**Instructions to follow:** Copy out these lines word for word.

Interface element entries
——————
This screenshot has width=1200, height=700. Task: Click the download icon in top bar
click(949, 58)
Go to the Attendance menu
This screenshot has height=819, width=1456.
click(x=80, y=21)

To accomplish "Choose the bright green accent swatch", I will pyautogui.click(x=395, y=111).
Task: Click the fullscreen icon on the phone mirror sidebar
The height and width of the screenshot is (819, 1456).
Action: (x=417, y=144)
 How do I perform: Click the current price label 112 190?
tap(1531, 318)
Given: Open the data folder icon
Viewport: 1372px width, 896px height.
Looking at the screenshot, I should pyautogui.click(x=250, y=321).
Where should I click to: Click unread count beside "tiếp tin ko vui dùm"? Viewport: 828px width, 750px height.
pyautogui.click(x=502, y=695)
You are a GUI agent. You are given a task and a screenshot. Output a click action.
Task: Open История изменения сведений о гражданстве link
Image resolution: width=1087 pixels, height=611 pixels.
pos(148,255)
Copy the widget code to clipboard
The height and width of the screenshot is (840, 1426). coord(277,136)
——————
**Right answer:**
This screenshot has width=1200, height=700. Task: Click the download icon in top bar
click(949, 58)
Go to the Attendance menu
This screenshot has height=819, width=1456.
click(x=80, y=21)

To accomplish "Choose the bright green accent swatch", I will pyautogui.click(x=395, y=111).
Task: Click the fullscreen icon on the phone mirror sidebar
The height and width of the screenshot is (819, 1456).
Action: (x=417, y=144)
 How do I perform: Click the current price label 112 190?
tap(1531, 318)
Given: Open the data folder icon
Viewport: 1372px width, 896px height.
Looking at the screenshot, I should pyautogui.click(x=250, y=321).
Where should I click to: Click unread count beside "tiếp tin ko vui dùm"? Viewport: 828px width, 750px height.
pyautogui.click(x=502, y=695)
You are a GUI agent. You are given a task and a screenshot. Output a click action.
Task: Open История изменения сведений о гражданстве link
Image resolution: width=1087 pixels, height=611 pixels.
pos(148,255)
Copy the widget code to clipboard
The height and width of the screenshot is (840, 1426). coord(277,136)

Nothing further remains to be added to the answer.